_Stored data_
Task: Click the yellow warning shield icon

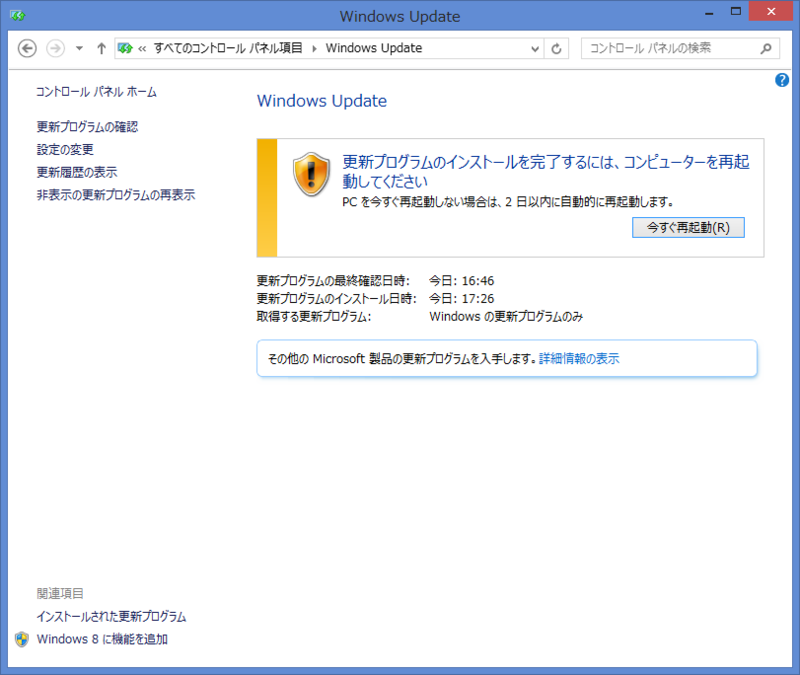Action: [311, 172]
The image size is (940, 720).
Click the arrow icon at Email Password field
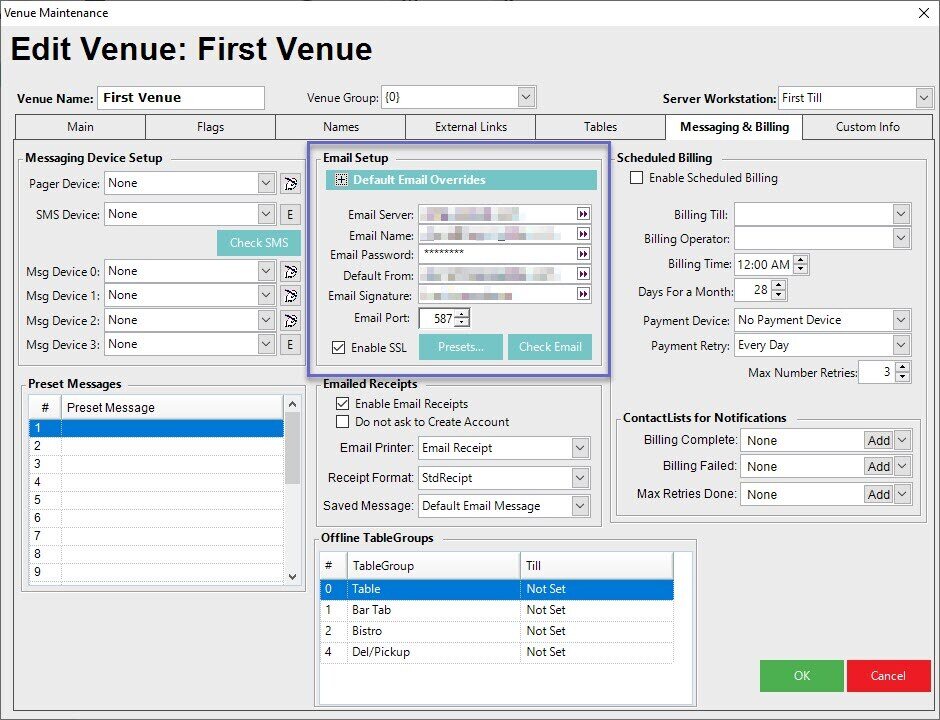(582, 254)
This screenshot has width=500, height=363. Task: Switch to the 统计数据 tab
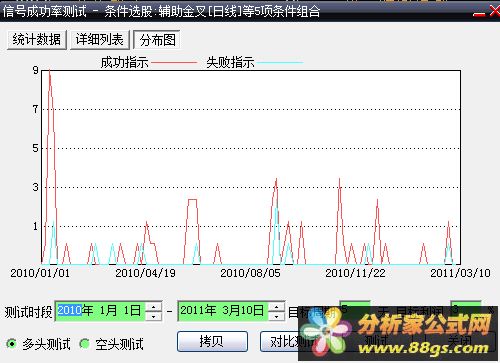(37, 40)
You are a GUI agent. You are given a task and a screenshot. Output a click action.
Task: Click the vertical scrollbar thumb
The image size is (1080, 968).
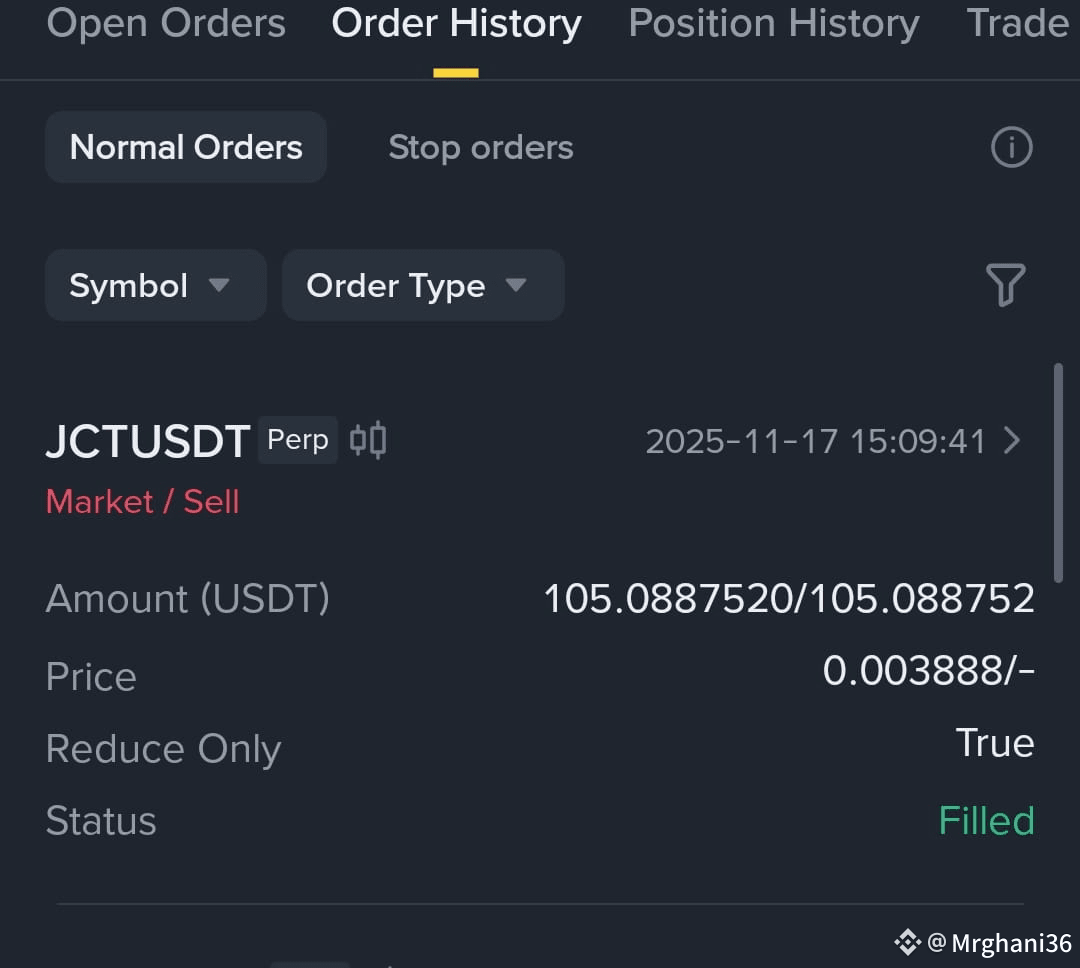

_Problem_
Within the listing above, count each line that holds the word "image"; the answer is that number alone.

_Exercise result_
2